From George Washington to the United States Senate and House of Representatives, 8 February 1792
To the United States Senate and House of Representatives
United States [Philadelphia] February the 8th 1792
Gentlemen of the Senate, and of the House of Representatives.
An article of expence having occurred in the department of foreign affairs for which no provision has been made by law, I lay before you a letter from the Secretary of State explaining the same, in order that you may do thereon what you shall find to be right.1
Go: Washington
DS, DNA: RG 46, Second Congress, 1791–1793, Records of Legislative Proceedings, President’s Messages; LB, DLC:GW; LB, DNA: RG 233, Second Congress, 1791–1793, Records of Legislative Proceedings, Journals.
1. GW enclosed Thomas Jefferson’s letter to him of 7 Feb. 1792 with the account of expenses claimed by John Brown Cutting for his assistance to American seamen impressed into British service. In the absence of complete supporting documentation, Congress made no provision to compensate fully Cutting’s claims. On 7 May 1792 the House of Representatives did pass a bill by a vote of 23–22 authorizing a payment of $2,000. The Senate concurred, and GW signed “An Act concerning the Claim of John Brown Cutting against the United States” on 8 May ( , 2d Cong., 1st sess., 83–84, 137–38, 396–97, 598; 6 10).
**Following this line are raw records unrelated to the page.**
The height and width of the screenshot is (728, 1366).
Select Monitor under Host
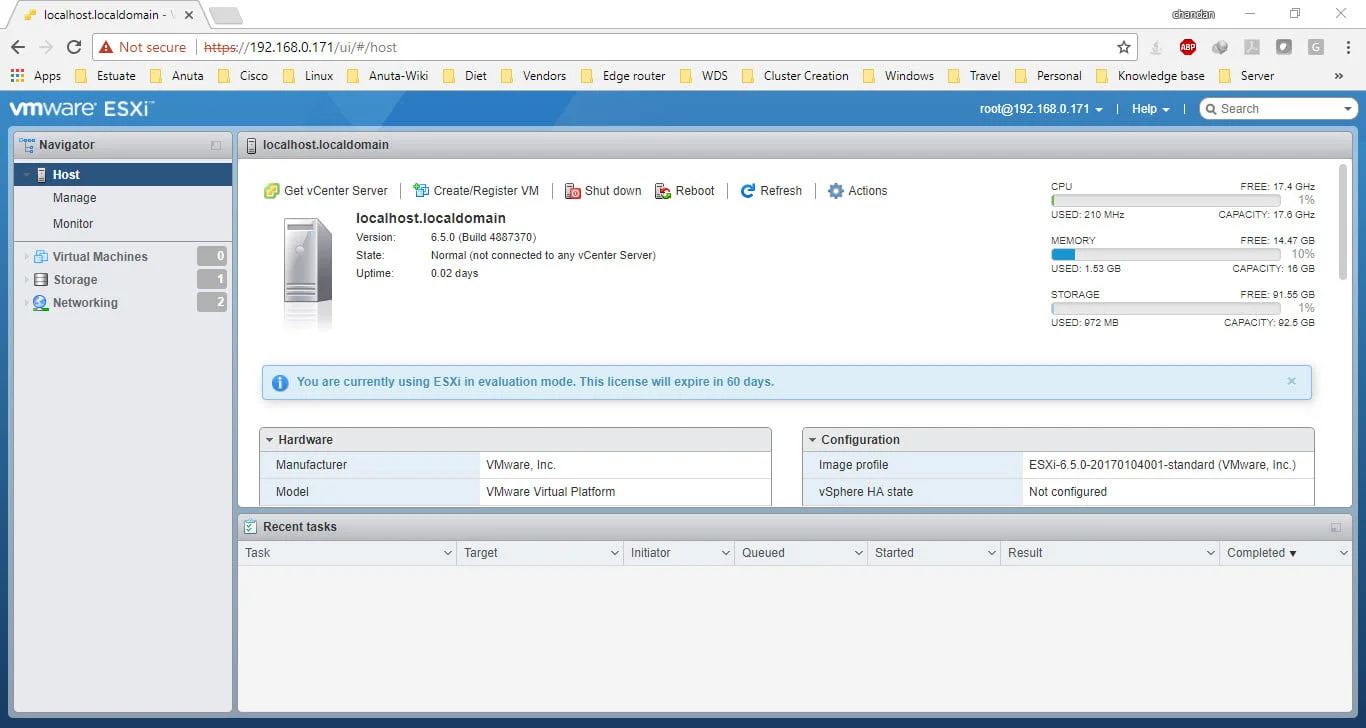coord(73,224)
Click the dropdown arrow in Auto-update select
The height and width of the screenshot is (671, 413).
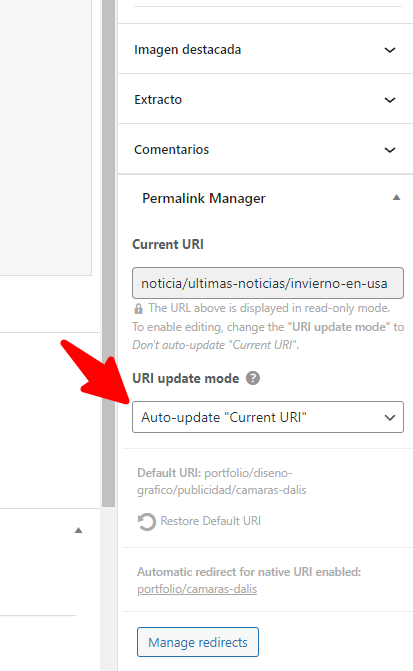pyautogui.click(x=390, y=418)
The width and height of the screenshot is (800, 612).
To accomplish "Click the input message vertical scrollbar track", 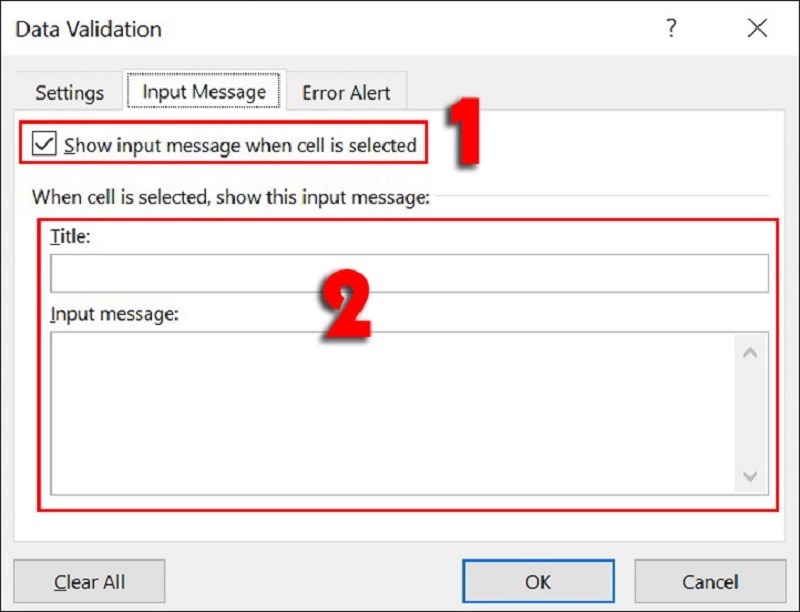I will [x=750, y=414].
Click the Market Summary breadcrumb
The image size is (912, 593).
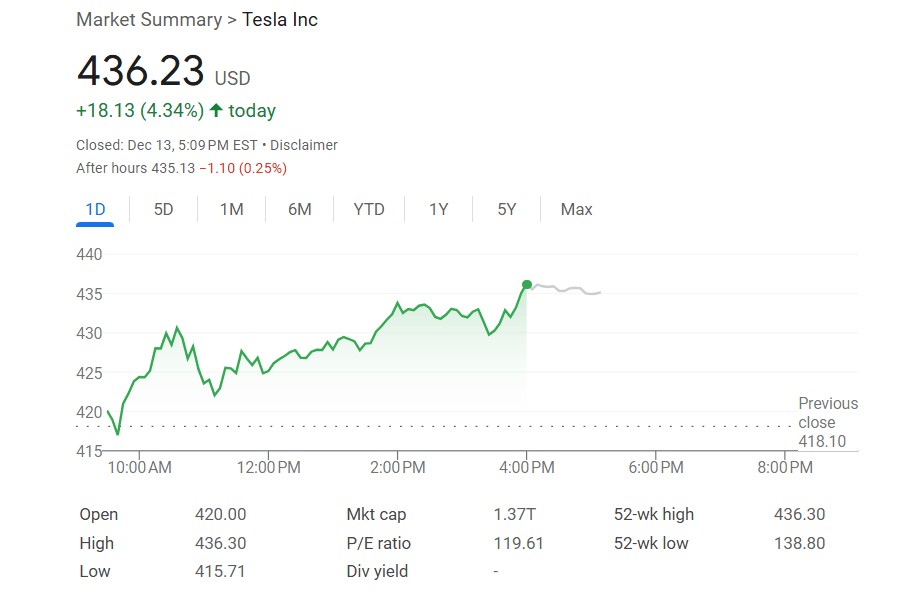(x=149, y=20)
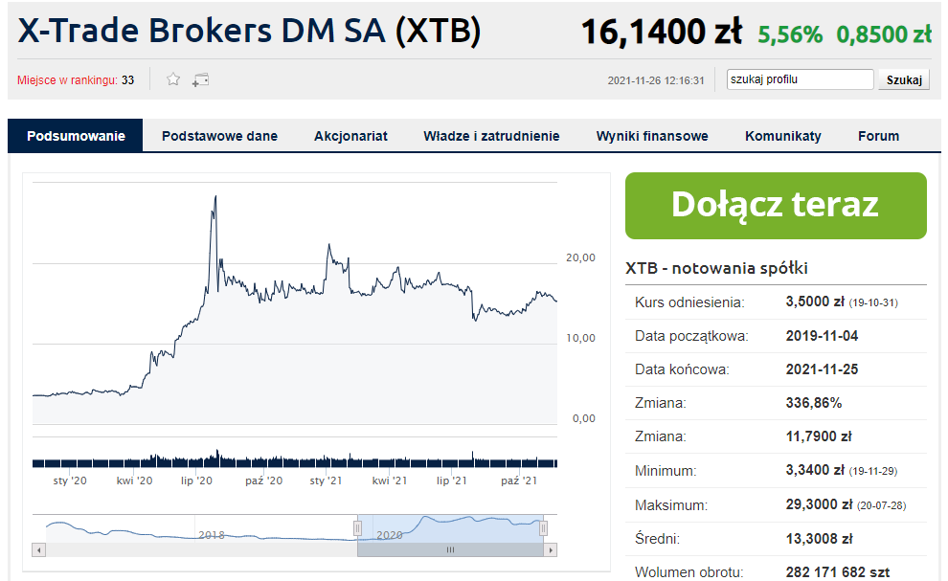Click the left scroll arrow under chart navigator
The height and width of the screenshot is (581, 948).
pos(39,550)
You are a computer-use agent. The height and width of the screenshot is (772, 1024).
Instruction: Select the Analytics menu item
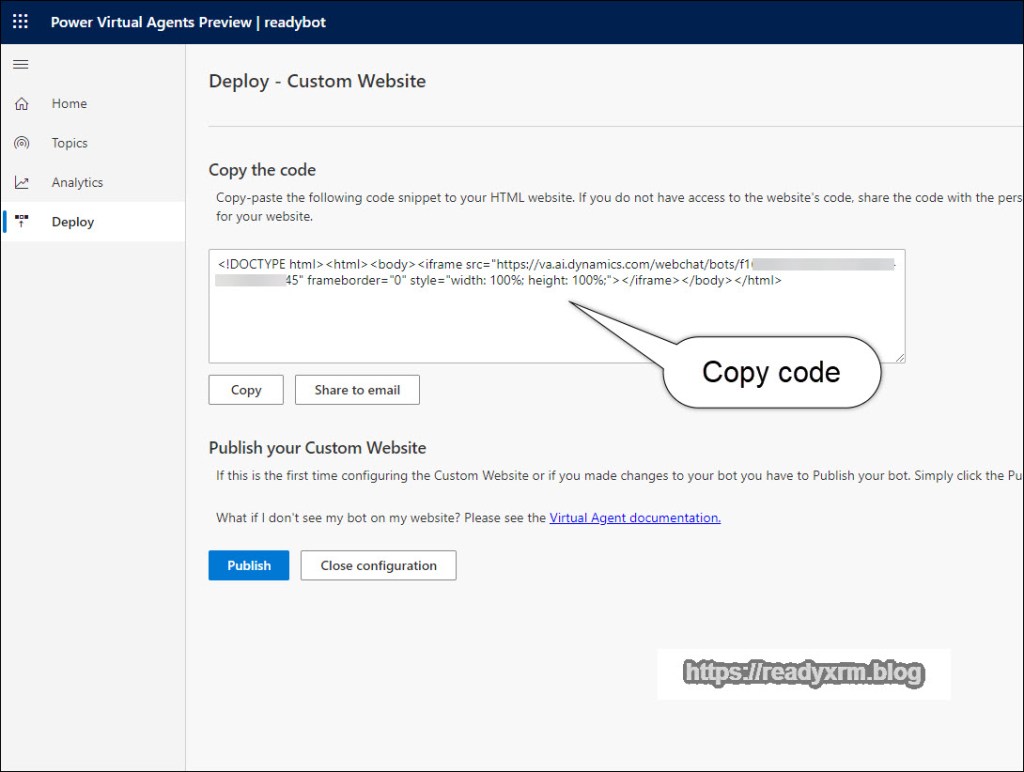pyautogui.click(x=77, y=183)
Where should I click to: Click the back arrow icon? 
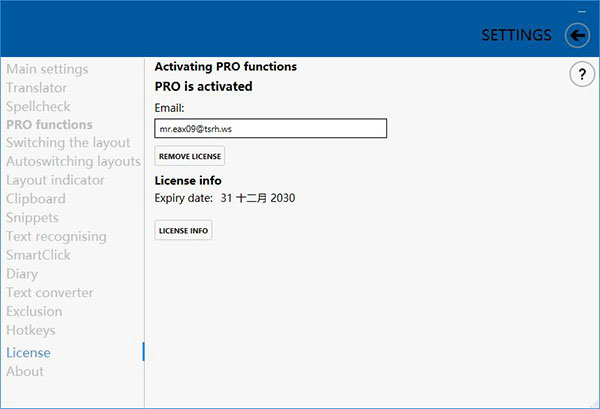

Jefferson instructed Thomas Pinckney on 11 June 1792 to assist Cutting in compiling documentation for the balance of his claim ( , 24:59–64). Cutting later unsuccessfully pressed his claim with Secretary of State Timothy Pickering (see Cutting, Facts and Observations, Justifying the Claims of John Browne Cutting, Citizen of the United States, against the United States; in a Letter Addressed to the Secretary of State [Philadelphia, 1795]).